It is good to be reminded of just how many risked imprisonment or execution for hiding Jews under the racialized jurisdiction of the occupiers ... The vastness of Kochanski’s subject can perhaps be grasped by the division of her book into thirty-two chapters, covering every aspect of resistance, whether direct violence, clandestine publication, help for escapers and evaders from Allied forces, or hiding Jews from the Gestapo’s remorseless hunt for victims ... Kochanski sums up what the resistance achieved in a few pages of conclusion, but this is a disappointment after such a full and nuanced account of all the different forms of resistance. As with many accounts of resistance, she measures its success by what the Allies got from it and concludes that intelligence information was most significant. This view reflects the way that much of the narrative is shaped by what the Allies did and wanted, rather than starting the other way round with the history of local resistance and the communities that housed it, into which SOE or OSS intruded from outside ... an impressively researched and comprehensive account. Kochanski’s huge history will be without question the best narrative available on the origins, growth and activities of the many forms of resistance to German and Italian occupation during the Second World War. Her panorama is vast, a mirror image of the war itself, to which the resistance owed its pattern and evolution. If it sometimes seems too encyclopedic, that reflects the challenge to any author in covering a continent-wide story with anything like adequate detail. Kochanski is to be congratulated on rising so effectively to the challenge.
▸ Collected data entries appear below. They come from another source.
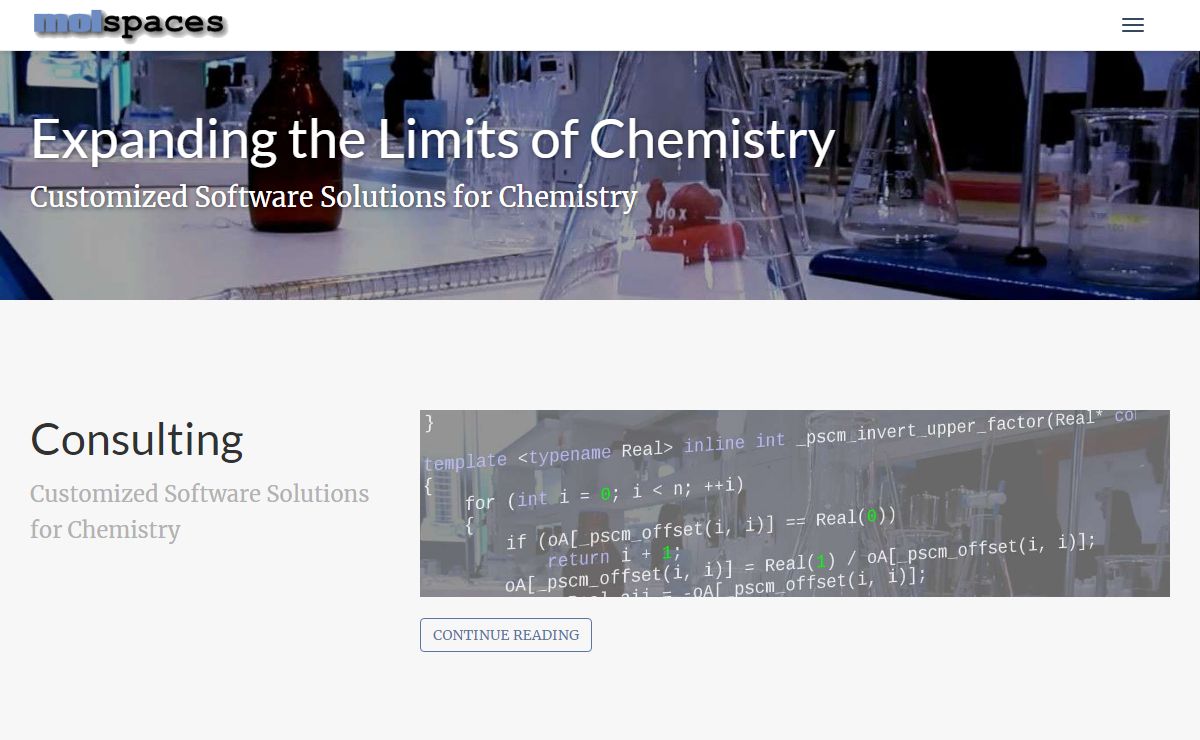Click the blue "mol" part of the logo
The height and width of the screenshot is (740, 1200).
pyautogui.click(x=62, y=22)
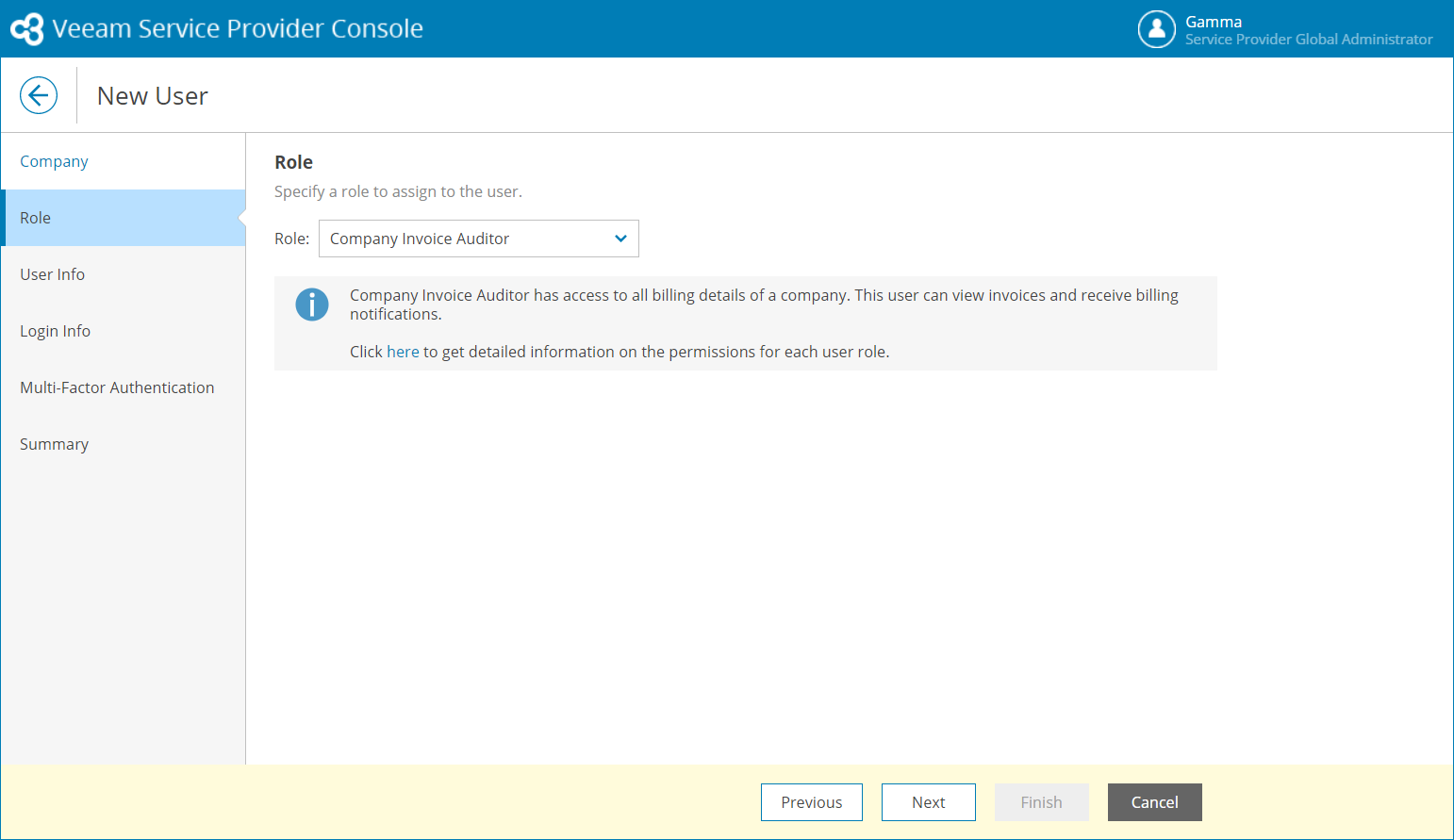This screenshot has height=840, width=1454.
Task: Open the 'here' permissions link
Action: click(403, 352)
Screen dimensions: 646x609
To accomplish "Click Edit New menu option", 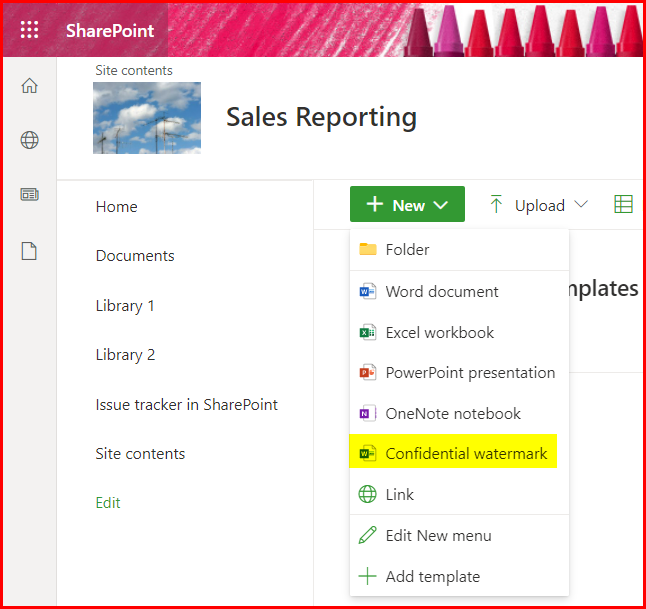I will pos(438,536).
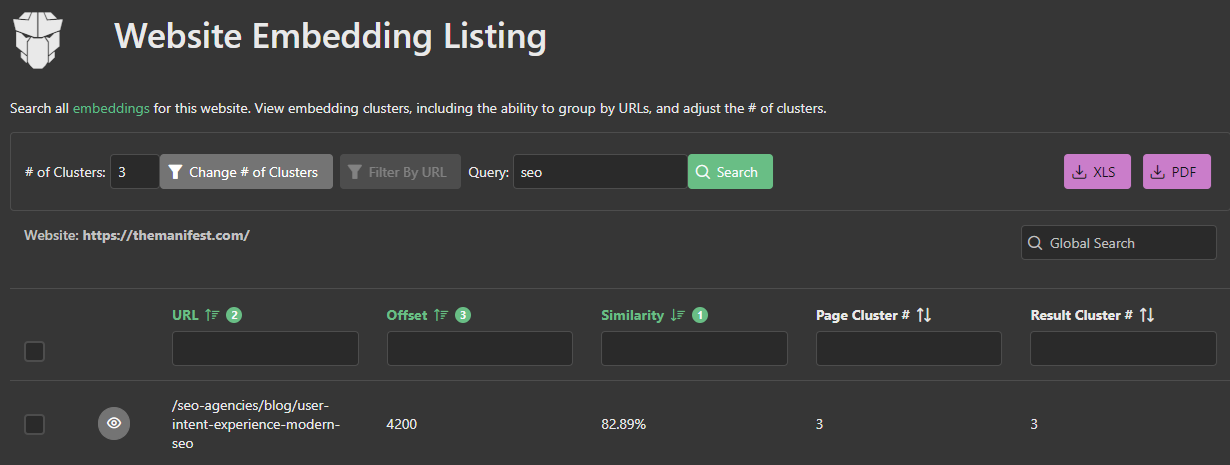The width and height of the screenshot is (1230, 465).
Task: Sort by Result Cluster # arrows
Action: click(1147, 315)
This is the most comprehensive and best account of resistance I have read. It addresses the story with scholarly objectivity and an absolute lack of sentimentality. So much romantic twaddle is still published, especially about Britain’s Special Operations Executive and particularly about its female agents, that it is marvellous to read a study of such breadth and depth, which reaches balanced judgments ... It is not iconoclastic — indeed, pays effusive tribute to the courage of those who resisted. It merely seeks to address sometimes unpalatable realities.
... compendious ... She might perhaps have written more about the backlash against the resistance ... It is impossible, even in a book of this length, to cover every aspect of a subject that spans six years, an entire continent and a vastly complicated array of networks and characters. Its value lies in identifying and recording the great sweep of resistance activities, and as an overview it will prove invaluable to historians.